Task prompt: Write all of the entries out again exactly.

[Stored records]
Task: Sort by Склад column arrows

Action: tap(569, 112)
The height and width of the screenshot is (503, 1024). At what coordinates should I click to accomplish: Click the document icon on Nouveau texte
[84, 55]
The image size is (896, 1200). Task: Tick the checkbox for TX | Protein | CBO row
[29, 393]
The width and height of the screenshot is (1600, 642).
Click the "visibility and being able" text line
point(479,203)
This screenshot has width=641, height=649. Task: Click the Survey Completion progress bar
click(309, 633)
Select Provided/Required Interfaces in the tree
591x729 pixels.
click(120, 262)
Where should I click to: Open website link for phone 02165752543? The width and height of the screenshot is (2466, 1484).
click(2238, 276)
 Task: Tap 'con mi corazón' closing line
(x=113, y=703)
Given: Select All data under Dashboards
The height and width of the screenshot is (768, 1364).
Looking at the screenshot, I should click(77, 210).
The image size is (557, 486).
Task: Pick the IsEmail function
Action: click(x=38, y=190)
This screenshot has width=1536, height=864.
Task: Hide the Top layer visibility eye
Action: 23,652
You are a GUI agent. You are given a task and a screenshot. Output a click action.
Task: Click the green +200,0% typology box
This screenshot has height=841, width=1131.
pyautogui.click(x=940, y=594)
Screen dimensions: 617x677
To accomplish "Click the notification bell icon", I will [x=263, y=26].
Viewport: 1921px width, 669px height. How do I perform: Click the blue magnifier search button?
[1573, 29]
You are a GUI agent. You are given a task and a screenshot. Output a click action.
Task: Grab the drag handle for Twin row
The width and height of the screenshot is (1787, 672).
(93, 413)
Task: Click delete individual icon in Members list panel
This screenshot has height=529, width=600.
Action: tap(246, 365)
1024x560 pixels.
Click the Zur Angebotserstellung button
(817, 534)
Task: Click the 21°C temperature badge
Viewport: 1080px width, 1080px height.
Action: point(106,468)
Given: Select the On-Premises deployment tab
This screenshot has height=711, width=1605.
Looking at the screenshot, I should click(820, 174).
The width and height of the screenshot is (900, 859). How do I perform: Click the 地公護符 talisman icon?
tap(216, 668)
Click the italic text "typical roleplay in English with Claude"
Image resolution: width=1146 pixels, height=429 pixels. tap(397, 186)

Response to this exercise:
Task: Sort by Склад column arrows

Action: tap(569, 112)
The height and width of the screenshot is (503, 1024). At what coordinates should I click to accomplish: Click the document icon on Nouveau texte
[84, 55]
The image size is (896, 1200). Task: Tick the checkbox for TX | Protein | CBO row
[29, 393]
The width and height of the screenshot is (1600, 642).
Click the "visibility and being able" text line
point(479,203)
This screenshot has width=641, height=649. Task: Click the Survey Completion progress bar
click(309, 633)
Select Provided/Required Interfaces in the tree
591x729 pixels.
click(120, 262)
Where should I click to: Open website link for phone 02165752543? The width and height of the screenshot is (2466, 1484).
click(2238, 276)
 Task: Tap 'con mi corazón' closing line
(x=113, y=703)
Given: Select All data under Dashboards
The height and width of the screenshot is (768, 1364).
Looking at the screenshot, I should click(77, 210).
The image size is (557, 486).
Task: Pick the IsEmail function
Action: click(x=38, y=190)
This screenshot has width=1536, height=864.
Task: Hide the Top layer visibility eye
Action: 23,652
You are a GUI agent. You are given a task and a screenshot. Output a click action.
Task: Click the green +200,0% typology box
This screenshot has height=841, width=1131.
pyautogui.click(x=940, y=594)
Screen dimensions: 617x677
To accomplish "Click the notification bell icon", I will [x=263, y=26].
Viewport: 1921px width, 669px height. How do I perform: Click the blue magnifier search button?
[1573, 29]
You are a GUI agent. You are given a task and a screenshot. Output a click action.
Task: Grab the drag handle for Twin row
The width and height of the screenshot is (1787, 672).
(93, 413)
Task: Click delete individual icon in Members list panel
This screenshot has height=529, width=600.
Action: tap(246, 365)
1024x560 pixels.
Click the Zur Angebotserstellung button
(817, 534)
Task: Click the 21°C temperature badge
Viewport: 1080px width, 1080px height.
Action: point(106,468)
Given: Select the On-Premises deployment tab
This screenshot has height=711, width=1605.
Looking at the screenshot, I should click(820, 174).
The width and height of the screenshot is (900, 859). How do I perform: Click the 地公護符 talisman icon?
tap(216, 668)
Click the italic text "typical roleplay in English with Claude"
Image resolution: width=1146 pixels, height=429 pixels. tap(397, 186)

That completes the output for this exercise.